Goal: Copy out the data below, swapping "GUI agent" for "desktop agent" wherever it occurs and leaving everything else unchanged.

Data extract:
____
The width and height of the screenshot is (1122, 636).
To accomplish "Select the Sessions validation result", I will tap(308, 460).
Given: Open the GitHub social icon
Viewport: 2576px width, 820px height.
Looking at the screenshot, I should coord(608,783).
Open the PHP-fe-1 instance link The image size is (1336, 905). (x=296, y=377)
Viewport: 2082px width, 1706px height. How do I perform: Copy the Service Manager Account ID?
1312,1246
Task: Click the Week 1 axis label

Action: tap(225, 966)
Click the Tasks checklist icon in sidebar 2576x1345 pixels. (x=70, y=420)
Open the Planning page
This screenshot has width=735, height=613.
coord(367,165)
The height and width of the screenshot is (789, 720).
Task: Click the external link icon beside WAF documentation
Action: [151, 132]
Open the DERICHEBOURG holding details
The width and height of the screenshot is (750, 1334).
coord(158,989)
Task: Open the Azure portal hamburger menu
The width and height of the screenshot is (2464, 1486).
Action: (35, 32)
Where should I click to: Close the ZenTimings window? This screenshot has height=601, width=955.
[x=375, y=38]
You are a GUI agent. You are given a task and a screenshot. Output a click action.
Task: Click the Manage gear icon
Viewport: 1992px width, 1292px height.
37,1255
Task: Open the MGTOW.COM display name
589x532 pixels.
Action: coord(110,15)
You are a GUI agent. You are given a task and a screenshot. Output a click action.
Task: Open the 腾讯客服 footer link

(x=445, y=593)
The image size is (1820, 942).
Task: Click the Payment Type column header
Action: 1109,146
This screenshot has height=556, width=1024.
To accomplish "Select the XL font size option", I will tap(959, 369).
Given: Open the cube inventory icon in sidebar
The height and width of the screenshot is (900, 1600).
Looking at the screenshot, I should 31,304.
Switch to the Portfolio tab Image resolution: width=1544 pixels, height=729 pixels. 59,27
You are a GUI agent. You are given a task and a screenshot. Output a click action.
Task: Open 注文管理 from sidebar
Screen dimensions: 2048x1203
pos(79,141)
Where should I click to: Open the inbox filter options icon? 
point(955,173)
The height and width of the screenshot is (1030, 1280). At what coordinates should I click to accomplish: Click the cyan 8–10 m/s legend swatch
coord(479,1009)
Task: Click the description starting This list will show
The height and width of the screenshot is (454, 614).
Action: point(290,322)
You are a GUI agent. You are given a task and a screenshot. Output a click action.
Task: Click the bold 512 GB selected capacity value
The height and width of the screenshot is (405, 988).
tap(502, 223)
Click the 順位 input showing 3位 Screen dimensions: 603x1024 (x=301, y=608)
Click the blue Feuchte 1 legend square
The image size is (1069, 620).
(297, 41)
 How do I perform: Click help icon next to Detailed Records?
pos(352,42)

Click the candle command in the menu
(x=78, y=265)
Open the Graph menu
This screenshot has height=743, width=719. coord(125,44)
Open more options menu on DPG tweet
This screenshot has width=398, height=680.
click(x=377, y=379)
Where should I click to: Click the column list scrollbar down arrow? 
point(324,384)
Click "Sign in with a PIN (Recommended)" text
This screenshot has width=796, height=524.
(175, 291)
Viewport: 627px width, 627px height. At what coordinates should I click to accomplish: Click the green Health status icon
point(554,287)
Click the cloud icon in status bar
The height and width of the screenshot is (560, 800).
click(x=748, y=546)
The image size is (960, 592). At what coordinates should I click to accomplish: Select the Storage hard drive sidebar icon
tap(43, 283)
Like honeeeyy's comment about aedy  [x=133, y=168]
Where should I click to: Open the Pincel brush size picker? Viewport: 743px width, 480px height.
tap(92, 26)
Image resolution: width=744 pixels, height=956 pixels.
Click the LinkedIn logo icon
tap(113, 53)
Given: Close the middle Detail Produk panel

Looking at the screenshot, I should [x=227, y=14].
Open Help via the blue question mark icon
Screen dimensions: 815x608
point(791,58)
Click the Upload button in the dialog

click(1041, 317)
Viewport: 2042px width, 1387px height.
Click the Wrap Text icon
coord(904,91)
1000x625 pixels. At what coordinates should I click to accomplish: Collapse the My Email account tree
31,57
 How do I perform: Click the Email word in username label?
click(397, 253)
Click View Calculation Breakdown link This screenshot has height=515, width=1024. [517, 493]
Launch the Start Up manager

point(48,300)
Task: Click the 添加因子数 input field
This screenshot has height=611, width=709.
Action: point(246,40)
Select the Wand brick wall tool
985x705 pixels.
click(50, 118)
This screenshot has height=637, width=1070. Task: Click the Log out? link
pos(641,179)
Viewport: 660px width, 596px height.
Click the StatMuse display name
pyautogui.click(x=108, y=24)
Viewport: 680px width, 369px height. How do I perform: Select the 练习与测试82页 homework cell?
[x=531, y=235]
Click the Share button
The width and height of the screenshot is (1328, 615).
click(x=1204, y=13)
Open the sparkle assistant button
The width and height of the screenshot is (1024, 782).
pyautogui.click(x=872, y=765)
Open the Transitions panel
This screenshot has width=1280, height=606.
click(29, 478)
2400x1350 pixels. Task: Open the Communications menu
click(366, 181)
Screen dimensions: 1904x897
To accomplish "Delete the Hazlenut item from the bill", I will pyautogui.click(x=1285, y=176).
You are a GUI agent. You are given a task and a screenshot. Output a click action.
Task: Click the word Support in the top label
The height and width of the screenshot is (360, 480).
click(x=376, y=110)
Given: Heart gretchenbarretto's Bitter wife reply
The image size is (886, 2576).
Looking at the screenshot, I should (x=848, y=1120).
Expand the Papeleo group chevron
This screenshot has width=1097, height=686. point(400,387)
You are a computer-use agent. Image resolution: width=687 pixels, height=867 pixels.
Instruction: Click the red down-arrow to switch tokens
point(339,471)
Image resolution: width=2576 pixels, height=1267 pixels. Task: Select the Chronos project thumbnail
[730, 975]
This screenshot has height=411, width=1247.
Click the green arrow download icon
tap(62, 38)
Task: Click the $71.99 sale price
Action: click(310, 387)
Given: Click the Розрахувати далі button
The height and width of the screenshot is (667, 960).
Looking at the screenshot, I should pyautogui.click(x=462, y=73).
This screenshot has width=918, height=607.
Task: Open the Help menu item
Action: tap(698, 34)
____
Final answer:
The width and height of the screenshot is (1122, 636).
To accomplish "Select the Sessions validation result", I will tap(308, 460).
Given: Open the GitHub social icon
Viewport: 2576px width, 820px height.
Looking at the screenshot, I should coord(608,783).
Open the PHP-fe-1 instance link The image size is (1336, 905). (x=296, y=377)
Viewport: 2082px width, 1706px height. How do I perform: Copy the Service Manager Account ID?
1312,1246
Task: Click the Week 1 axis label

Action: tap(225, 966)
Click the Tasks checklist icon in sidebar 2576x1345 pixels. (x=70, y=420)
Open the Planning page
This screenshot has width=735, height=613.
coord(367,165)
The height and width of the screenshot is (789, 720).
Task: Click the external link icon beside WAF documentation
Action: [151, 132]
Open the DERICHEBOURG holding details
The width and height of the screenshot is (750, 1334).
coord(158,989)
Task: Open the Azure portal hamburger menu
The width and height of the screenshot is (2464, 1486).
Action: (35, 32)
Where should I click to: Close the ZenTimings window? This screenshot has height=601, width=955.
[x=375, y=38]
You are a desktop agent. You are given a task and a screenshot. Output a click action.
Task: Click the Manage gear icon
Viewport: 1992px width, 1292px height.
37,1255
Task: Open the MGTOW.COM display name
589x532 pixels.
Action: coord(110,15)
You are a desktop agent. You are given a task and a screenshot. Output a click action.
Task: Open the 腾讯客服 footer link

(x=445, y=593)
The image size is (1820, 942).
Task: Click the Payment Type column header
Action: 1109,146
This screenshot has height=556, width=1024.
To accomplish "Select the XL font size option", I will tap(959, 369).
Given: Open the cube inventory icon in sidebar
The height and width of the screenshot is (900, 1600).
Looking at the screenshot, I should 31,304.
Switch to the Portfolio tab Image resolution: width=1544 pixels, height=729 pixels. 59,27
You are a desktop agent. You are given a task and a screenshot. Output a click action.
Task: Open 注文管理 from sidebar
Screen dimensions: 2048x1203
pos(79,141)
Where should I click to: Open the inbox filter options icon? 
point(955,173)
The height and width of the screenshot is (1030, 1280). At what coordinates should I click to accomplish: Click the cyan 8–10 m/s legend swatch
coord(479,1009)
Task: Click the description starting This list will show
The height and width of the screenshot is (454, 614).
Action: point(290,322)
You are a desktop agent. You are given a task and a screenshot. Output a click action.
Task: Click the bold 512 GB selected capacity value
The height and width of the screenshot is (405, 988).
tap(502, 223)
Click the 順位 input showing 3位 Screen dimensions: 603x1024 (x=301, y=608)
Click the blue Feuchte 1 legend square
The image size is (1069, 620).
(297, 41)
 How do I perform: Click help icon next to Detailed Records?
pos(352,42)

Click the candle command in the menu
(x=78, y=265)
Open the Graph menu
This screenshot has height=743, width=719. coord(125,44)
Open more options menu on DPG tweet
This screenshot has width=398, height=680.
click(x=377, y=379)
Where should I click to: Click the column list scrollbar down arrow? 
point(324,384)
Click "Sign in with a PIN (Recommended)" text
This screenshot has width=796, height=524.
(175, 291)
Viewport: 627px width, 627px height. At what coordinates should I click to accomplish: Click the green Health status icon
point(554,287)
Click the cloud icon in status bar
The height and width of the screenshot is (560, 800).
click(x=748, y=546)
The image size is (960, 592). At what coordinates should I click to accomplish: Select the Storage hard drive sidebar icon
tap(43, 283)
Like honeeeyy's comment about aedy  [x=133, y=168]
Where should I click to: Open the Pincel brush size picker? Viewport: 743px width, 480px height.
tap(92, 26)
Image resolution: width=744 pixels, height=956 pixels.
Click the LinkedIn logo icon
tap(113, 53)
Given: Close the middle Detail Produk panel

Looking at the screenshot, I should [x=227, y=14].
Open Help via the blue question mark icon
Screen dimensions: 815x608
point(791,58)
Click the Upload button in the dialog

click(1041, 317)
Viewport: 2042px width, 1387px height.
Click the Wrap Text icon
coord(904,91)
1000x625 pixels. At what coordinates should I click to accomplish: Collapse the My Email account tree
31,57
 How do I perform: Click the Email word in username label?
click(397, 253)
Click View Calculation Breakdown link This screenshot has height=515, width=1024. [517, 493]
Launch the Start Up manager

point(48,300)
Task: Click the 添加因子数 input field
This screenshot has height=611, width=709.
Action: point(246,40)
Select the Wand brick wall tool
985x705 pixels.
click(50, 118)
This screenshot has height=637, width=1070. Task: Click the Log out? link
pos(641,179)
Viewport: 660px width, 596px height.
Click the StatMuse display name
pyautogui.click(x=108, y=24)
Viewport: 680px width, 369px height. How do I perform: Select the 练习与测试82页 homework cell?
[x=531, y=235]
Click the Share button
The width and height of the screenshot is (1328, 615).
click(x=1204, y=13)
Open the sparkle assistant button
The width and height of the screenshot is (1024, 782).
pyautogui.click(x=872, y=765)
Open the Transitions panel
This screenshot has width=1280, height=606.
click(29, 478)
2400x1350 pixels. Task: Open the Communications menu
click(366, 181)
Screen dimensions: 1904x897
To accomplish "Delete the Hazlenut item from the bill", I will pyautogui.click(x=1285, y=176).
You are a desktop agent. You are given a task and a screenshot. Output a click action.
Task: Click the word Support in the top label
The height and width of the screenshot is (360, 480).
click(x=376, y=110)
Given: Heart gretchenbarretto's Bitter wife reply
The image size is (886, 2576).
Looking at the screenshot, I should (x=848, y=1120).
Expand the Papeleo group chevron
This screenshot has width=1097, height=686. point(400,387)
You are a computer-use agent. Image resolution: width=687 pixels, height=867 pixels.
Instruction: Click the red down-arrow to switch tokens
point(339,471)
Image resolution: width=2576 pixels, height=1267 pixels. Task: Select the Chronos project thumbnail
[730, 975]
This screenshot has height=411, width=1247.
Click the green arrow download icon
tap(62, 38)
Task: Click the $71.99 sale price
Action: click(310, 387)
Given: Click the Розрахувати далі button
The height and width of the screenshot is (667, 960).
Looking at the screenshot, I should pyautogui.click(x=462, y=73).
This screenshot has width=918, height=607.
Task: Open the Help menu item
Action: tap(698, 34)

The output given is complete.